START Available records

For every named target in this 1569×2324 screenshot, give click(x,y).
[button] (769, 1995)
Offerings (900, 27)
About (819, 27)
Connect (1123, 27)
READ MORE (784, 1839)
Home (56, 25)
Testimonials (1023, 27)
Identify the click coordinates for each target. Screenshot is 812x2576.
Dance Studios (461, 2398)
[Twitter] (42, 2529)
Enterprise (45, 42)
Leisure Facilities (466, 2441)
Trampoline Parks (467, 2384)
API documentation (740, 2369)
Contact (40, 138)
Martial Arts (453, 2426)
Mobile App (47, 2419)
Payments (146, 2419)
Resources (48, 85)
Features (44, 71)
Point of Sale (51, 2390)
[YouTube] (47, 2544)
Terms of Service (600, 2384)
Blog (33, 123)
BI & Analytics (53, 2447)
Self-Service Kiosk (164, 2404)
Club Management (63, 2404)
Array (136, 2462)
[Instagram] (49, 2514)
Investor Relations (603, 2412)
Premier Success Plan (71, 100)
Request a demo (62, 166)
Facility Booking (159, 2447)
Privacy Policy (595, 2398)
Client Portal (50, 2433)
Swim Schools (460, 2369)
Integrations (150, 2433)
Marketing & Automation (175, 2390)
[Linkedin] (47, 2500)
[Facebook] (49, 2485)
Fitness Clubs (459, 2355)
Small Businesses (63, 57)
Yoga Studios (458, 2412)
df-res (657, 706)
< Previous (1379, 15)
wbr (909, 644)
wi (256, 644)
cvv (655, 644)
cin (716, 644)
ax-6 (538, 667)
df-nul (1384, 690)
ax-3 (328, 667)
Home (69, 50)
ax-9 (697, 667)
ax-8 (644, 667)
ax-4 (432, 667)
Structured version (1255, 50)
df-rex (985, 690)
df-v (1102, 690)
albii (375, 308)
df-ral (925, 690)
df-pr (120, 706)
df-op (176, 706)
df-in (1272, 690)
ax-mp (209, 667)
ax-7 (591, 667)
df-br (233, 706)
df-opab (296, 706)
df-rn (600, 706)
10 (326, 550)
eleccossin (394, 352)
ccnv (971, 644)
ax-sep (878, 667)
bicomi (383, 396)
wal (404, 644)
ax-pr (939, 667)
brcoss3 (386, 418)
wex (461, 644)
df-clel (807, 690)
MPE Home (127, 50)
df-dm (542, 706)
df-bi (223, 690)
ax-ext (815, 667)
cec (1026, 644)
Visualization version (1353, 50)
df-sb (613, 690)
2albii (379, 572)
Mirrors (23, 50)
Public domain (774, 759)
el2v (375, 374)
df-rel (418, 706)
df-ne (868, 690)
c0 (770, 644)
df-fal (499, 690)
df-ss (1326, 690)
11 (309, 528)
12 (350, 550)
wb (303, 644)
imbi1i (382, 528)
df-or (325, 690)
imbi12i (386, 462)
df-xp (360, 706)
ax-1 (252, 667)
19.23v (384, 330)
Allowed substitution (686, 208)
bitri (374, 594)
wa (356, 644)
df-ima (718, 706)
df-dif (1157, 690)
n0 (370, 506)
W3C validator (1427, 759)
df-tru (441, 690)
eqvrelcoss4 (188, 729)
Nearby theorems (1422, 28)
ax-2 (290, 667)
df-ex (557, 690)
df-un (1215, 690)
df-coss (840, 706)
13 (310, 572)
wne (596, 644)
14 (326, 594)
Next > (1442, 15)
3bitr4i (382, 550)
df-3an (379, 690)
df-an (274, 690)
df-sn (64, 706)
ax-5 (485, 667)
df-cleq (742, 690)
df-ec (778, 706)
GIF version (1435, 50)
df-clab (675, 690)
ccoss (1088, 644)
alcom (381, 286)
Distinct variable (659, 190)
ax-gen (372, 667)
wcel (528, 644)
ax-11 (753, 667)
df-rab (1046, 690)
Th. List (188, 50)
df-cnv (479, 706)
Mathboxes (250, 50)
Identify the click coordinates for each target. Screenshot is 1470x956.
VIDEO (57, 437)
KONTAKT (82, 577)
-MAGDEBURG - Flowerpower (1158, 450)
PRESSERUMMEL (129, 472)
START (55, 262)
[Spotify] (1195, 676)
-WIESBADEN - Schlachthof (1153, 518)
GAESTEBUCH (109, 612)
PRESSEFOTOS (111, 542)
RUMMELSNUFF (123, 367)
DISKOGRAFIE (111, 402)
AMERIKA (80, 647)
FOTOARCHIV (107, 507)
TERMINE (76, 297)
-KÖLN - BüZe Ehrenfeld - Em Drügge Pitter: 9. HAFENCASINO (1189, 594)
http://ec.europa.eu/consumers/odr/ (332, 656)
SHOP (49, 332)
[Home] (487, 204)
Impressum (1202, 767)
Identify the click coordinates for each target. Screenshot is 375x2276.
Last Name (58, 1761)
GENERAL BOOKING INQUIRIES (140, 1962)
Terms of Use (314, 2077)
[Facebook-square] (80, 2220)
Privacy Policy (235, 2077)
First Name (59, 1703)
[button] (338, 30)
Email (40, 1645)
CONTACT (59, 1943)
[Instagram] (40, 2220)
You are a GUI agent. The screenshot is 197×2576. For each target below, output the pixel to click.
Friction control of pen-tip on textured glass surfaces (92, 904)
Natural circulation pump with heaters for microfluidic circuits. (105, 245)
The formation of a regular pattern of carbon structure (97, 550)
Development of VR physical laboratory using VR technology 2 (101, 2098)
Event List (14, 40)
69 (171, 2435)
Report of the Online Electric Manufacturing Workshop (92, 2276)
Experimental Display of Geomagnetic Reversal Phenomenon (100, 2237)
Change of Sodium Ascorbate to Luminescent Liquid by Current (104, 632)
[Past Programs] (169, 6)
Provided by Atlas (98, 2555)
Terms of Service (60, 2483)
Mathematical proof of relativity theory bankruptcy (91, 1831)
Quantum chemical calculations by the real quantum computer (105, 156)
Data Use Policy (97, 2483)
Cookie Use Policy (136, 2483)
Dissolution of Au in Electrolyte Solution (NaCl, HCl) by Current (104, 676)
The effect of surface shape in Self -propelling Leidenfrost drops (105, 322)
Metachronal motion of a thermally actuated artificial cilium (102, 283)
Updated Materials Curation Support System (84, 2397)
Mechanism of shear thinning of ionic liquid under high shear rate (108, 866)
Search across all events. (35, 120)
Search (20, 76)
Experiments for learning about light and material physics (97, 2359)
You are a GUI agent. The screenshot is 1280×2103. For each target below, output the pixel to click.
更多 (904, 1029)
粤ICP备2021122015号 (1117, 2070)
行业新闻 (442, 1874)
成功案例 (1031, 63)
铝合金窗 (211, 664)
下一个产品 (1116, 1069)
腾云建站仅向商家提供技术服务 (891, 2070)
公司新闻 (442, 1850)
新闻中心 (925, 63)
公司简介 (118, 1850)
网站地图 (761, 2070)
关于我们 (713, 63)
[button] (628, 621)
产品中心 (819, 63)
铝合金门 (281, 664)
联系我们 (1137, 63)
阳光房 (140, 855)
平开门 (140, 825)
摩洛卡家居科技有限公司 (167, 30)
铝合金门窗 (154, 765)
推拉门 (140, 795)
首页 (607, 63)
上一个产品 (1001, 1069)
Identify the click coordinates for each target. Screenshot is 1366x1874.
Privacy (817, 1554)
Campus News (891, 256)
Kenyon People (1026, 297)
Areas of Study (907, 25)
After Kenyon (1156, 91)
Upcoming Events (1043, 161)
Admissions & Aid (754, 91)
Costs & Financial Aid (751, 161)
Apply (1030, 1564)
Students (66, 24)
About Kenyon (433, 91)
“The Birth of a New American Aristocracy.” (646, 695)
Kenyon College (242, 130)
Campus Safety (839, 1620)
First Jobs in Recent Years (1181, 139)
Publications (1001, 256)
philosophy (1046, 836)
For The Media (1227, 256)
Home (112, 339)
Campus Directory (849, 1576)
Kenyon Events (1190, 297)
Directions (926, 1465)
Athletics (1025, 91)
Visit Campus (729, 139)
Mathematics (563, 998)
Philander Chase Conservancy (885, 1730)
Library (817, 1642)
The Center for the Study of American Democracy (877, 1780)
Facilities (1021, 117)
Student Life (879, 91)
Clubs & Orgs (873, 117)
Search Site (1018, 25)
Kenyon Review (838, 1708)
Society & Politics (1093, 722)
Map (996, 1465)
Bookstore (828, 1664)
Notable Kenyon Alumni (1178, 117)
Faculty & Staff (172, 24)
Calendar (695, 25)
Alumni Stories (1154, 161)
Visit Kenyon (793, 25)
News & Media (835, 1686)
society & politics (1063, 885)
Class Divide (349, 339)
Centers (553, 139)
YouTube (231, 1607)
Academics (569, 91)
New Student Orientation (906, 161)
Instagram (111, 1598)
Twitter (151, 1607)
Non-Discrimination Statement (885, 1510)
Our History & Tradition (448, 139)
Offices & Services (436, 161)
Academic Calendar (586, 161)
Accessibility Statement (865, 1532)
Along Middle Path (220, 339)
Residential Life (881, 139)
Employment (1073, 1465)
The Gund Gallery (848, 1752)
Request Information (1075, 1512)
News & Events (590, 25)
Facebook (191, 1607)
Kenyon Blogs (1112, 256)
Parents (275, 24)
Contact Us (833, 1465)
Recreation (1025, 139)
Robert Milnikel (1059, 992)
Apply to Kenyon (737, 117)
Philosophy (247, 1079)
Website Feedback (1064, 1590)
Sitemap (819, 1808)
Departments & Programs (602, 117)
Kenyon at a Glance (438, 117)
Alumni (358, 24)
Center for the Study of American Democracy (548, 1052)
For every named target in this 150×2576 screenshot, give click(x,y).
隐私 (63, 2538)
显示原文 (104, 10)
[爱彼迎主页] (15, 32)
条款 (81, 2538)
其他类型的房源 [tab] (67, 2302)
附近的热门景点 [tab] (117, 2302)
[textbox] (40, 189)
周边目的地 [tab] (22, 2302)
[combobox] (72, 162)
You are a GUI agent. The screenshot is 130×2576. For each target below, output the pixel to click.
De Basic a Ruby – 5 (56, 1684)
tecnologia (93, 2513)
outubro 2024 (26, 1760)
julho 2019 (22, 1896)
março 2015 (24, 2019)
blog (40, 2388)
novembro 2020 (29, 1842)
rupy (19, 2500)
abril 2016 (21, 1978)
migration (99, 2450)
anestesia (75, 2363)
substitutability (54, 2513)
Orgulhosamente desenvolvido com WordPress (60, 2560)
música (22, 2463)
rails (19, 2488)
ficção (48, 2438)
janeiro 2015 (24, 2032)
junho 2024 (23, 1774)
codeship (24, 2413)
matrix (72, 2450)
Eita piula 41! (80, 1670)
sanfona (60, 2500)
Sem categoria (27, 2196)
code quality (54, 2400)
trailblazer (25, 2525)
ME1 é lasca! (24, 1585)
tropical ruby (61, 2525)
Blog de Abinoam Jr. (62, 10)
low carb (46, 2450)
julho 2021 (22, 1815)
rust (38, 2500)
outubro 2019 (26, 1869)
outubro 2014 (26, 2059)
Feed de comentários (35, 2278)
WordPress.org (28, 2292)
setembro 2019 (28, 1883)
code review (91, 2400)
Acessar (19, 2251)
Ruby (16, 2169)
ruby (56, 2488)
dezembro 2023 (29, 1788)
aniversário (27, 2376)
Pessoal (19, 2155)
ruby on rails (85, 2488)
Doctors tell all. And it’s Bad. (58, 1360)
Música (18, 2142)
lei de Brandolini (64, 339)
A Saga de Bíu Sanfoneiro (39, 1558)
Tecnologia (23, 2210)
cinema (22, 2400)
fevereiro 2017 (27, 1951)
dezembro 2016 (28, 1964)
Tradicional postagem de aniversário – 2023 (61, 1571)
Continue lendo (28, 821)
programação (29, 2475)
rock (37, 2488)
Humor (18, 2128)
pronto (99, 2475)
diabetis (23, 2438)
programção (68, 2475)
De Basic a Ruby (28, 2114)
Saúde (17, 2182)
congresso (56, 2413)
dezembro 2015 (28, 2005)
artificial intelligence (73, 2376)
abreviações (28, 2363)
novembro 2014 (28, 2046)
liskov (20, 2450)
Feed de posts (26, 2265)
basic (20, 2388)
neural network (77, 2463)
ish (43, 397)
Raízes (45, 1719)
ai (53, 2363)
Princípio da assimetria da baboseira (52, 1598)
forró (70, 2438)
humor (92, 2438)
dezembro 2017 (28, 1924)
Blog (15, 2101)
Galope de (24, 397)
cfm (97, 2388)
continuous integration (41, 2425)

END Available records

Instructions to follow ▸ Above are the entries. Output exactly the lines beginning with the line that has "Along Middle Path (220, 339)" and ending with the line that has "Alumni (358, 24)".

Answer space ▸
Along Middle Path (220, 339)
Residential Life (881, 139)
Employment (1073, 1465)
The Gund Gallery (848, 1752)
Request Information (1075, 1512)
News & Events (590, 25)
Facebook (191, 1607)
Kenyon Blogs (1112, 256)
Parents (275, 24)
Contact Us (833, 1465)
Recreation (1025, 139)
Robert Milnikel (1059, 992)
Apply to Kenyon (737, 117)
Philosophy (247, 1079)
Website Feedback (1064, 1590)
Sitemap (819, 1808)
Departments & Programs (602, 117)
Kenyon at a Glance (438, 117)
Alumni (358, 24)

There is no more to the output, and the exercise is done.